Reviewers who picked up on the little nuances, even when they didn’t necessarily see the sausage-making-machine itself totally made my day. Comparing Missive to some popular Japanese dating sims, for instance, was a fun exercise in the idea of IF: what makes an interaction seem organic, especially one that you experience via text alone? I saw this as a challenge, and was extremely grateful that many reviewers commented on the MC’s interactions with Emily.
I was delighted, by the way, by the 11th hour discussion between Huftis and MEMiller on the forums on the raison d’etre of Missive’s puzzles. The game spawned from a simple thought: what if you found a box with word puzzles in them? Haha, an old-timey person who wrote a ton of coded love letters would probably be craaaazy. So yeah, as much as I loved the frame narrative of Missive, anyone who took the time to play it saw a cart far outpacing a horse. [emote]:)[/emote]
Etc.
I had more to say, but in the most on-brand post mortem of all time, I got tipsy on celebratory prosecco while writing this.
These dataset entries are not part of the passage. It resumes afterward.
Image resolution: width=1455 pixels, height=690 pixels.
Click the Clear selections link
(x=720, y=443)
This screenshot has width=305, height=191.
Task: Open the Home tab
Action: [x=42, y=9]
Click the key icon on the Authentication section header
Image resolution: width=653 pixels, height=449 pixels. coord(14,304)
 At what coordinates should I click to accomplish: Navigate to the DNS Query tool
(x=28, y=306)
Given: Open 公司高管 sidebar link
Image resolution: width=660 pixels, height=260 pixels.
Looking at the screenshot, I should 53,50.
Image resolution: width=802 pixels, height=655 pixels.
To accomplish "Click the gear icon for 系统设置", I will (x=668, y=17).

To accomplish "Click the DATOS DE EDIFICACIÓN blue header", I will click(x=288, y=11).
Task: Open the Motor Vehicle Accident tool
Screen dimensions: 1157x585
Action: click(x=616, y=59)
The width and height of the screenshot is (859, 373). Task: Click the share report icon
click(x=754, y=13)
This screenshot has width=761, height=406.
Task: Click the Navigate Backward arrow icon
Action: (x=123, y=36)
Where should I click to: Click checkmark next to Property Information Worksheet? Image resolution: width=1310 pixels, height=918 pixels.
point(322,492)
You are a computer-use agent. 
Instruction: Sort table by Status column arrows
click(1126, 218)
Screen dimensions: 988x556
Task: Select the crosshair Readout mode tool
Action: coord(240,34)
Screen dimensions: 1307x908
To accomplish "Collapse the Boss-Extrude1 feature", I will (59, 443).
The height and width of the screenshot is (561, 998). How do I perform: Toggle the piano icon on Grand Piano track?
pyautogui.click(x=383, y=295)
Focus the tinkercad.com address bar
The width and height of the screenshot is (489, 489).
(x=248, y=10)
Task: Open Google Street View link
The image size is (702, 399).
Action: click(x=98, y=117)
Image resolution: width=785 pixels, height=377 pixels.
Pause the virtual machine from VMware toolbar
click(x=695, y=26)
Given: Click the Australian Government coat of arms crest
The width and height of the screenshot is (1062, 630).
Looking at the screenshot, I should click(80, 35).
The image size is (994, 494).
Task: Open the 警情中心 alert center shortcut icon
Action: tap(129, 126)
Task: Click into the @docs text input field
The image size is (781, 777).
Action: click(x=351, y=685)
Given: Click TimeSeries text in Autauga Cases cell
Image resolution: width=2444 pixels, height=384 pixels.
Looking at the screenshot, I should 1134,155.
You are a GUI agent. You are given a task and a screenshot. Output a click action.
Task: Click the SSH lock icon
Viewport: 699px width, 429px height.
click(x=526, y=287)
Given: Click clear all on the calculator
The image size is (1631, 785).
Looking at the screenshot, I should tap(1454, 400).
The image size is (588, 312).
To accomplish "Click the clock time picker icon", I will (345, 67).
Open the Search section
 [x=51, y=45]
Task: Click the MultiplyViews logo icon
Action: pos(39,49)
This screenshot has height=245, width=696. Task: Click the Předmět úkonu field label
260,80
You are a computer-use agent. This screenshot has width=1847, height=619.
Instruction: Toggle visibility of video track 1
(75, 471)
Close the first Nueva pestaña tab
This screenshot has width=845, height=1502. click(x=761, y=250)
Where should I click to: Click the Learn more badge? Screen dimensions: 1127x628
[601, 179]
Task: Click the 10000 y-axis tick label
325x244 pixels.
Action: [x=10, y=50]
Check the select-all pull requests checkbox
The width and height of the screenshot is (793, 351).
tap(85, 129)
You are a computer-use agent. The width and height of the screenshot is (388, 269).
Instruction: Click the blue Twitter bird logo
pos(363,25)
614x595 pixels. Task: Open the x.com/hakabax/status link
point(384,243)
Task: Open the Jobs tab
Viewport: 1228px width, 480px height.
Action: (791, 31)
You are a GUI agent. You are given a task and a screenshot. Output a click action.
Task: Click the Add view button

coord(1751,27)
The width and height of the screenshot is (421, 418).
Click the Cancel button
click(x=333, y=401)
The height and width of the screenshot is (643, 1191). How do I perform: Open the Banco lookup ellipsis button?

Thank you–to everyone, from commenters to my fellow comp entrants who made the experience rich and eye-opening, to the good folks who took the time to play Missive at all–for doing what you do. Thank you to jmac for running a streamlined web experience and keeping the energy up throughout a grueling month and a half!
PS: Bonus thank you for jbdyer for listing Missive as a puzzle boat. Your humble game writer may or may not have spent half a day saying, “Woo woo, all aboard the puzzle boat, and I am its puzzle captain!”